**Dataset content:**
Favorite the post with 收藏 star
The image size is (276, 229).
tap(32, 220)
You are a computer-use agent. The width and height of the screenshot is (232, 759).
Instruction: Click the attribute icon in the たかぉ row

**Exercise prompt:** Rewrite the lines above with "screenshot" changed to "screen capture" and everything else kept the same.

**Task answer:**
Favorite the post with 收藏 star
The image size is (276, 229).
tap(32, 220)
You are a computer-use agent. The width and height of the screen capture is (232, 759).
Instruction: Click the attribute icon in the たかぉ row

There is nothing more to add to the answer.